**** Supplied text ****

ZfL Literature Days at Literaturhaus Berlin
09 Jun 2023 – 10 Jun 2023

Games

Venue: Literaturhaus Berlin, Fasanenstr. 23, 10719 Berlin
Organized by Christina Ernst, Hanna Hamel (ZfL), Ulrike Vedder, Stefan Willer (HU)
Contact: Hanna Hamel

Games generate worlds. They open gateways into spaces that exist by their own rules while breaking others. Children are often better at apprehending them than adults. Games create a sense of community, intensify relationships, and distract from everyday life, in sports as well as on an evening of music, bowling, or board games. For some decades now, video games have been carrying us off into complex virtual worlds, whereas escape rooms challenge players to find their way out by solving various intricate puzzles. Maintaining an interest in games and keeping one’s playfulness even after childhood is considered a positive character trait. People who are not ready to engage with unusual situations or break established rules to some degree are considered bad sports, as are those who cannot take seriously a set of preposterous, seemingly absurd game rules for a set period of time.

****

* [Written problem a]: What street address does the event listing give for the venue?
The event listing and the records are unrelated material.

**** The data ****

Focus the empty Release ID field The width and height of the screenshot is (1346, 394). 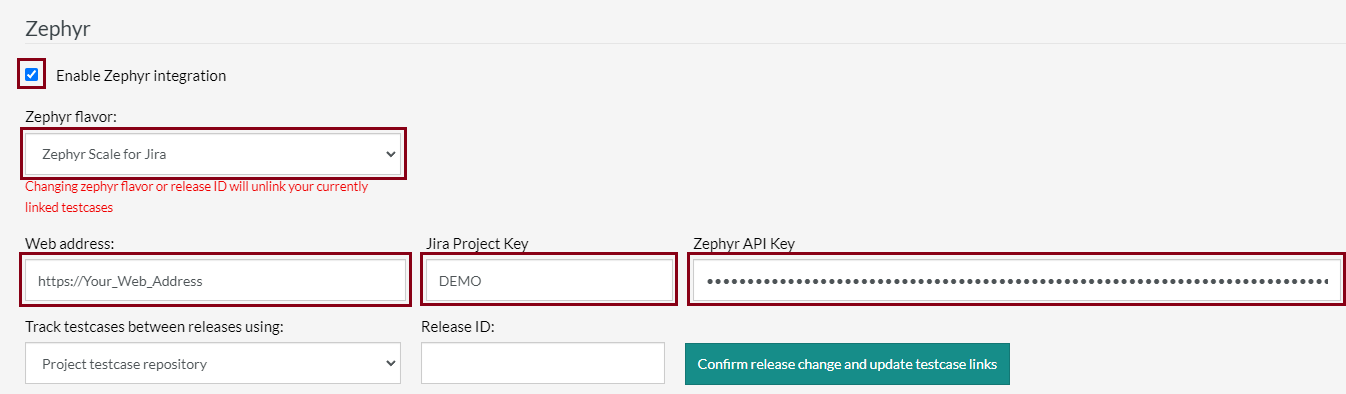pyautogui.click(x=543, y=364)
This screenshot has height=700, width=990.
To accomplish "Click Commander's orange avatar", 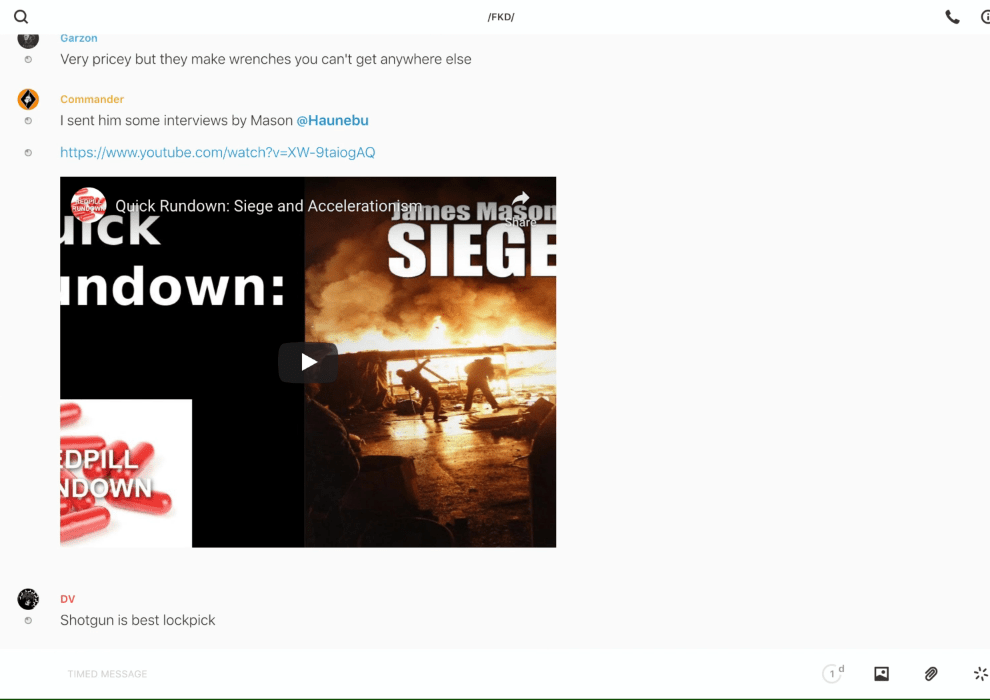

****
**** The data ****

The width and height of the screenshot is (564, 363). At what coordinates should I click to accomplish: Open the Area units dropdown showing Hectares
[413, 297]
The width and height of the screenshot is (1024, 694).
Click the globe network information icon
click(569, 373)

****

* [Written problem b]: In the records, reproduce the lines from the one with "The width and height of the screenshot is (1024, 694)." to the one with "click(569, 373)", renaming "globe" to "earth" and leaving everything else unchanged.

* [Result a]: Fasanenstr. 23, 10719 Berlin

* [Result b]:
The width and height of the screenshot is (1024, 694).
Click the earth network information icon
click(569, 373)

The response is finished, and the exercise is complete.